* **Data supplied**
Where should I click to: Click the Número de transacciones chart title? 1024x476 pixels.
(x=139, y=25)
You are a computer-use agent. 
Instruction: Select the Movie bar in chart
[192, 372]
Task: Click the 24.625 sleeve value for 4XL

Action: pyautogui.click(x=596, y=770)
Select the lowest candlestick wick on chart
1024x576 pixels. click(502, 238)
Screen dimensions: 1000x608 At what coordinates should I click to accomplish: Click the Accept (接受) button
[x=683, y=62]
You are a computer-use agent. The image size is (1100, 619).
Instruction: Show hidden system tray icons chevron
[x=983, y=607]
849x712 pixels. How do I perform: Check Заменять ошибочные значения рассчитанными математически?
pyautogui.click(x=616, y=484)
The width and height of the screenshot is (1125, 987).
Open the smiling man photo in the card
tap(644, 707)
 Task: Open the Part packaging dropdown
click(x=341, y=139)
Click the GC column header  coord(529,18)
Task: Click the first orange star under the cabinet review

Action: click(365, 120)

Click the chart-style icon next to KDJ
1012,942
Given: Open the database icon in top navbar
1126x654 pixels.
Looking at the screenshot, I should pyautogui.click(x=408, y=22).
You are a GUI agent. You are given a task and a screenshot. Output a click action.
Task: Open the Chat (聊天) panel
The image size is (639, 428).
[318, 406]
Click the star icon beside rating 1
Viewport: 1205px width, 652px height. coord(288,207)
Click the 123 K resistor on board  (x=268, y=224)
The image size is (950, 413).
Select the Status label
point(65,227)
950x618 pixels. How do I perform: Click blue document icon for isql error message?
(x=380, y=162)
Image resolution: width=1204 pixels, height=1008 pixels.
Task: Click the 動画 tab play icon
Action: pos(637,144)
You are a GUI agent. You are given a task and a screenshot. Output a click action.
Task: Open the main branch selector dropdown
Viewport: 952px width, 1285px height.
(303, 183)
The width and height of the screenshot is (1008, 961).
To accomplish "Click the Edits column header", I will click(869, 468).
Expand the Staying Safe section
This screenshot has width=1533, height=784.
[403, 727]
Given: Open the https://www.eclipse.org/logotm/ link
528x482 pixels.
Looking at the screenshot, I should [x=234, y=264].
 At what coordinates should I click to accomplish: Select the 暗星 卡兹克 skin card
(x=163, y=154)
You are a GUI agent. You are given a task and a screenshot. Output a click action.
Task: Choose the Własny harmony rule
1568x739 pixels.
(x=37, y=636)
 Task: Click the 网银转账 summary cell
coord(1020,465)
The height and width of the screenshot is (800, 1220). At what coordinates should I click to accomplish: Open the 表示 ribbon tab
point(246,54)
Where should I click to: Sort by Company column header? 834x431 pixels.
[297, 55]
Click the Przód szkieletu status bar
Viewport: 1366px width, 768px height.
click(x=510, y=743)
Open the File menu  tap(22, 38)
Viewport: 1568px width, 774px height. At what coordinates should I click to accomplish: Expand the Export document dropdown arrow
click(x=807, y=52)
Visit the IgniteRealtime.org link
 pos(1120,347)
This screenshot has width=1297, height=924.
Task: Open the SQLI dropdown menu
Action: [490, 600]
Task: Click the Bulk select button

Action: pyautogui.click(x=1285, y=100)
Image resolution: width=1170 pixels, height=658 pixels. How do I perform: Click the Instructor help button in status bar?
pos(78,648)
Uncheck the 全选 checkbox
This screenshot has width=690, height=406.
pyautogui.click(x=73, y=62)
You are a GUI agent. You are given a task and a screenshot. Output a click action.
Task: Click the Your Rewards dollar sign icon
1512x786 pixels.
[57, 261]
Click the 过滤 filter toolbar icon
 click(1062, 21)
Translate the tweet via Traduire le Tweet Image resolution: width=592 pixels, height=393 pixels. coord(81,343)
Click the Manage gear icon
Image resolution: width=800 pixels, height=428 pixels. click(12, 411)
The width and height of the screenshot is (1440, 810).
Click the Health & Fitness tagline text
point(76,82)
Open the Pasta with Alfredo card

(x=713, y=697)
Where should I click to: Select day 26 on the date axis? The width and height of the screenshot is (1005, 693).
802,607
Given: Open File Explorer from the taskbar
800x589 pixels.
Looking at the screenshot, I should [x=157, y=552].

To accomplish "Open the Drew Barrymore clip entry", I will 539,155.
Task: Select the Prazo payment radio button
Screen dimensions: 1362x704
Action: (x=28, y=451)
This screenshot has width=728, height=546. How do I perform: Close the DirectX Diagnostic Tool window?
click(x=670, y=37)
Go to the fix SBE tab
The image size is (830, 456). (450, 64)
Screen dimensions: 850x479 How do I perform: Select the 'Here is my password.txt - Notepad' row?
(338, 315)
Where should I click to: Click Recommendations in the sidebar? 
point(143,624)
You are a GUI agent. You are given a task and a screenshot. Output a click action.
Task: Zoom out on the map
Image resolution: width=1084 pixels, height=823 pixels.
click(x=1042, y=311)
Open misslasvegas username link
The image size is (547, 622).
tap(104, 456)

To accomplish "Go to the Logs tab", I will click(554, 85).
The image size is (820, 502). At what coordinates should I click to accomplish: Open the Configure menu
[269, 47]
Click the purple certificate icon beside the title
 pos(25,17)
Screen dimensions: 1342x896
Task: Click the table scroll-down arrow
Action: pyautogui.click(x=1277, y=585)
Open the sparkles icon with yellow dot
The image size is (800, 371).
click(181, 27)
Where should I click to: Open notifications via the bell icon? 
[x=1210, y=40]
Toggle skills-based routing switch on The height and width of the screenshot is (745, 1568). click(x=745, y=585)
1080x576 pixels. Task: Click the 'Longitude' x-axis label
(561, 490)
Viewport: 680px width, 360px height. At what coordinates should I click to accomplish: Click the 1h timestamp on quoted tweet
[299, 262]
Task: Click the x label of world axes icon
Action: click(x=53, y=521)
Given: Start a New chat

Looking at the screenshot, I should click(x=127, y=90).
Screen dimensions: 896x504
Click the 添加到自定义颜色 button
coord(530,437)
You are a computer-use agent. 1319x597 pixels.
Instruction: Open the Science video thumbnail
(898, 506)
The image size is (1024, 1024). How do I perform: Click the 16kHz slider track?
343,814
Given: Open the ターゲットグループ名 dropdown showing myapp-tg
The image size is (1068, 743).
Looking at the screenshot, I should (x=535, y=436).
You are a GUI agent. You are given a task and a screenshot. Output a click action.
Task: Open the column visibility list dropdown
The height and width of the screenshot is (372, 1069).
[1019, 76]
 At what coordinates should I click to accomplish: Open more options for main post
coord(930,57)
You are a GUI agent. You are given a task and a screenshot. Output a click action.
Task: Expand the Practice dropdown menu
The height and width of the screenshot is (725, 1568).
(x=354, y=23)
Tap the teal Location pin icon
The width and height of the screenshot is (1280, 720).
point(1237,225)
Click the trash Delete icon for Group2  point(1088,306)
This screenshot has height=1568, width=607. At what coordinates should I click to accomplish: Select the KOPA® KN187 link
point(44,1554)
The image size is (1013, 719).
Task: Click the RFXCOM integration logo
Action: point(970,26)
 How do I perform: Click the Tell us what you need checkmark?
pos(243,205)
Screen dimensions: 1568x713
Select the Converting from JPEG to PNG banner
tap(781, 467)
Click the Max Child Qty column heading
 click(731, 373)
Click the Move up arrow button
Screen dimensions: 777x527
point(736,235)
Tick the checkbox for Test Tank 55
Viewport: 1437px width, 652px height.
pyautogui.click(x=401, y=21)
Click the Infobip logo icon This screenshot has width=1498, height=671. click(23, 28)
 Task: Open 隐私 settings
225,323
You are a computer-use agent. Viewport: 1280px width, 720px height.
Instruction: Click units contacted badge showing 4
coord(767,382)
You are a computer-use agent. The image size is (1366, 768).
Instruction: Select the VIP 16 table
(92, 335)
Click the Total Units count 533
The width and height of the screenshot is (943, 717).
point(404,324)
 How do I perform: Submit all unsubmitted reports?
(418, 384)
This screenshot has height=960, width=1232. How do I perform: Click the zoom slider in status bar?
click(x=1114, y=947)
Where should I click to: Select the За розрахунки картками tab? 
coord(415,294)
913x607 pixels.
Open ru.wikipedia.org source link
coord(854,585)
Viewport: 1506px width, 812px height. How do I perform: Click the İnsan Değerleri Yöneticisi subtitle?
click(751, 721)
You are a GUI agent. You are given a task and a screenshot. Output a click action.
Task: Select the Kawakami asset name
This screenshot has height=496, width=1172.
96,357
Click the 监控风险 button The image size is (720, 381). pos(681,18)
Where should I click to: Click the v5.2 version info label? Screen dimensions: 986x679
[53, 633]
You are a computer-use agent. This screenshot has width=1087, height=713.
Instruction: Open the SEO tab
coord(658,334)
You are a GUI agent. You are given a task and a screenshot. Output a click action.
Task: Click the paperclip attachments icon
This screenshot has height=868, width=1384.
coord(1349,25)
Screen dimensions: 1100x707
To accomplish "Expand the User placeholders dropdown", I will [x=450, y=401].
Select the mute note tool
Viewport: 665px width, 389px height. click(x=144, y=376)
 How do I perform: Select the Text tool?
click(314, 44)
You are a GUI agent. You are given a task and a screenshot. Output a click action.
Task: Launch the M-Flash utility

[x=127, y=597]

* **Problem statement**
From the entries, copy out each line containing the word "computer".

* **Completed task**
You are a computer-use agent. 
You are a computer-use agent. The image size is (1100, 619).
You are a computer-use agent. 1319x597 pixels.
You are a computer-use agent. Viewport: 1280px width, 720px height.
You are a computer-use agent. The image size is (1366, 768).
You are a computer-use agent. This screenshot has width=1087, height=713.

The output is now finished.